Assassino amarrou, espancou e degolou empresária por dívida de R$ 1,4 mil

Jefferson Rodrigues da Silva, preso na tarde dessa quinta-feira (18) o bairro Vila Artur, em Várzea Grande, com a carteira de habilitação da vítima no bolso.

19 Fev 2021 - 14h10Por Reporter MT

Jefferson Rodrigues da Silva, assassino confesso da empresária Rosimeire Soares Perin, de 56 anos, relatou em depoimento na Delegacia de Homicídios e Proteção à Pessoa (DHPP) o motivo e detalhes de como executou a vítima na última terça-feira (16), em Várzea Grande.

O assassino iniciou explicando que comprou a máquina de sorvete da empresária por R$ 7 mil. No entanto, ainda no ano de 2020, o equipamento precisou de manutenção, serviço prestado pela vítima no valor de R$ 2,1 mil.

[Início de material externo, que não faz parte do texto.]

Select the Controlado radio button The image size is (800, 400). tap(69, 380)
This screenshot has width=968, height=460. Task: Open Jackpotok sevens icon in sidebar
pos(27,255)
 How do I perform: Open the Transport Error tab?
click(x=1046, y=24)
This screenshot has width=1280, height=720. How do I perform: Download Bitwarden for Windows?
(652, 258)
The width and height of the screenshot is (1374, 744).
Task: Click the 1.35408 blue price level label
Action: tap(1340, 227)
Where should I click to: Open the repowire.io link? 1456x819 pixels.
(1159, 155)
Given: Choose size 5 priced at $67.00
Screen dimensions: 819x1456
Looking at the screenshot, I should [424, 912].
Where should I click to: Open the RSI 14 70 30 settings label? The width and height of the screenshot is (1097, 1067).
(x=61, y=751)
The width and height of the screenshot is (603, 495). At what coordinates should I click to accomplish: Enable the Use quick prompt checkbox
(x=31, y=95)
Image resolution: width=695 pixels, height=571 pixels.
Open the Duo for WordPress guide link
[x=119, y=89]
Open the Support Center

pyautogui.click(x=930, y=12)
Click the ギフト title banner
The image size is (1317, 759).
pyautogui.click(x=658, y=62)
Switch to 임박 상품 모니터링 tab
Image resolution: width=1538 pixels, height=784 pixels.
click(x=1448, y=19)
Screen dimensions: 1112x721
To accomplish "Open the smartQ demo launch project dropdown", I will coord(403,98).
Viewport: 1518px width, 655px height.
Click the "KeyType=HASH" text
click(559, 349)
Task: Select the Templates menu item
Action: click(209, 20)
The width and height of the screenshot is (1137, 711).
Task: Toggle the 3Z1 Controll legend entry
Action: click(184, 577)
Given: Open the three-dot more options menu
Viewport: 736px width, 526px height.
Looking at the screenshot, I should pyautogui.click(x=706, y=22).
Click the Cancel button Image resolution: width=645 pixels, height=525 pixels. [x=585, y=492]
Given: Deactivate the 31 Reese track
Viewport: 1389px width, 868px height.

Desse total, o acusado ficou devendo R$ 850. Desse valor foram acrescentados mais R$ 550 em produtos adquiridos para a rotina de trabalho com a máquina, somando a dívida de R$ 1.400 devidos desde novembro passado.

No dia dos fatos, Rosimeire estava na casa do ‘cliente’ fazendo manutenção na máquina de sorvete. Enquanto trabalhava, a vítima puxou o assunto e cobrou Jefferson.

Nesse momento, o assassino atacou a empresária por trás com uma ‘gravata’ até que ela caísse inconsciente. Em seguida, Jefferson ‘amarrou’ Rosimeire com fitas adesivas e amordaçou com uma meia.

Tempo depois, a vítima acordou e o agressor teria entrado em desespero pelo que havia feito. Então, se armou com uma faca e deu três golpes no pescoço da empresária.

No depoimento, Jefferson relatou que matou a vítima por medo de ser denunciado à polícia e, consequentemente, voltar à prisão, onde já cumpriu pena por crimes de roubo e estupro.

Na noite daquele dia, com ajuda do faccionado do Comando Vermelho (CV), Pedro Paulo de Arruda, ele enrolou o cadáver em um saco plástico, seguido de um cobertor e desovou em uma região de mata da Passagem da Conceição, em VG.

Pedro também foi preso, na noite de quinta-feira, com 16 kg de cal. O faccionado admitiu ter participado do crime e afirmou que iria usar o material químico para mascarar o cheiro do corpo e acelerar o processo de decomposição. 

O criminoso foi detido em casa, no bairro São Mateus, em Várzea Grande.